* [Task directions]:
Among the entries below, find all lines that include "ADAPT" and copy them.

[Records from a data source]
------------------------

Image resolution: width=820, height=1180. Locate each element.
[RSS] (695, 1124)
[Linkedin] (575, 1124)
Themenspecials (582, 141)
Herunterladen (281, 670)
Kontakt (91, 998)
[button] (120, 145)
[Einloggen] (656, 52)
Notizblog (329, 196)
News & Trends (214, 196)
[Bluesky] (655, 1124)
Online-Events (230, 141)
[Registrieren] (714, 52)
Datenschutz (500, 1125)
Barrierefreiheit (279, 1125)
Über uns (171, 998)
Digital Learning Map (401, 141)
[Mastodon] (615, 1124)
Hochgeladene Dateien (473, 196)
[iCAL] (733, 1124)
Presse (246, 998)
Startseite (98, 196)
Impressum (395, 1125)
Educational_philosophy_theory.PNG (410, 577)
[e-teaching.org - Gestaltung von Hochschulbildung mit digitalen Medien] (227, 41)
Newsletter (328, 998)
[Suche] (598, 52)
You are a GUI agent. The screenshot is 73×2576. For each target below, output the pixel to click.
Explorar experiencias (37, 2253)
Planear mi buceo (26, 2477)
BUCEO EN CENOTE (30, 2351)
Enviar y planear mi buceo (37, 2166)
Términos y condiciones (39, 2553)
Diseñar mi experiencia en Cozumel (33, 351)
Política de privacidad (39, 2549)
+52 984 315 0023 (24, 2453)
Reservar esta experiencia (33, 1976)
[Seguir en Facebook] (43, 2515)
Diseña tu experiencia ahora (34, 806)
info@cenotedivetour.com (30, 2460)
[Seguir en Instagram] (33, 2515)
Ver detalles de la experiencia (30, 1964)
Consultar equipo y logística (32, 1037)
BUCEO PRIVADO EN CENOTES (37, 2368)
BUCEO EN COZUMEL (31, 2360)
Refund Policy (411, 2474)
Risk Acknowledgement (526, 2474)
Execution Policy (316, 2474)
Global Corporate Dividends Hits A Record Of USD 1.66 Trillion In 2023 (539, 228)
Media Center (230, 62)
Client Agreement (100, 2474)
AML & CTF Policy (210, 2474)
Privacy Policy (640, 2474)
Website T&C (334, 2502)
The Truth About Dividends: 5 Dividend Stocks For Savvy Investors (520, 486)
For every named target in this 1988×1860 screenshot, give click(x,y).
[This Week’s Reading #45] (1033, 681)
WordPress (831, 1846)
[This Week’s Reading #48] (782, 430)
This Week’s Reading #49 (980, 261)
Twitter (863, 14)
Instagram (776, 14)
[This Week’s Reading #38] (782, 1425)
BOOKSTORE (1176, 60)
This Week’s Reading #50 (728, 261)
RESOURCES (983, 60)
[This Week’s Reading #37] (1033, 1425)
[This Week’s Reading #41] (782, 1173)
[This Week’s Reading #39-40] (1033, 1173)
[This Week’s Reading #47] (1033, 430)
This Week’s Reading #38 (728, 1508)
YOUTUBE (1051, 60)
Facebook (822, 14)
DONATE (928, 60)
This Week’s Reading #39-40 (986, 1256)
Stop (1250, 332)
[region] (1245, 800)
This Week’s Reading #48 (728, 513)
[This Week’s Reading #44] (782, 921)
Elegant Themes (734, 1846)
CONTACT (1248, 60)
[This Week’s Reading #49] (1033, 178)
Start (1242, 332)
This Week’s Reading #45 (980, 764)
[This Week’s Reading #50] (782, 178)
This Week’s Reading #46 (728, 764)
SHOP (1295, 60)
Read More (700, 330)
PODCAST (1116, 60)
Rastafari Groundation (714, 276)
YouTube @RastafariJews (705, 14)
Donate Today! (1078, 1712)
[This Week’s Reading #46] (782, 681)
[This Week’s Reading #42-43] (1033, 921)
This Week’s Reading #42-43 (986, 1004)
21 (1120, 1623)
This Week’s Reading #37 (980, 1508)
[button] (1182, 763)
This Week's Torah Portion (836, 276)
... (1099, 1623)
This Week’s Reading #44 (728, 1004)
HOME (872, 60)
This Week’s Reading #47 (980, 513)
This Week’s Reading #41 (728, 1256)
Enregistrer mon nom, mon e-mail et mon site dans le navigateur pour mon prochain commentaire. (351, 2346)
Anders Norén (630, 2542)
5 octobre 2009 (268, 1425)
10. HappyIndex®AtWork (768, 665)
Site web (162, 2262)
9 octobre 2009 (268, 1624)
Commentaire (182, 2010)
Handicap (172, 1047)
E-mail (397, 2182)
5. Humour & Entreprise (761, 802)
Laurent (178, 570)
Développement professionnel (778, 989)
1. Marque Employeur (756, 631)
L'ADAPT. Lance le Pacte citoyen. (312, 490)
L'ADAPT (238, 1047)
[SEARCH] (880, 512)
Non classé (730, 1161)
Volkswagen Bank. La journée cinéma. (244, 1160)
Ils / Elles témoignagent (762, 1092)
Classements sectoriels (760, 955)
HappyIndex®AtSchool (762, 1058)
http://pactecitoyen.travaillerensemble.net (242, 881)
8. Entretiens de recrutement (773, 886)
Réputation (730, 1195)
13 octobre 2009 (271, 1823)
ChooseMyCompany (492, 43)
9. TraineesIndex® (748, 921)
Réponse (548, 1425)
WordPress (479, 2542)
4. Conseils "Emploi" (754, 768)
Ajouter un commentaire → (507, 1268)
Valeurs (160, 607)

------------------------

* [Exercise output]:
L'ADAPT. Lance le Pacte citoyen. (312, 490)
L'ADAPT (238, 1047)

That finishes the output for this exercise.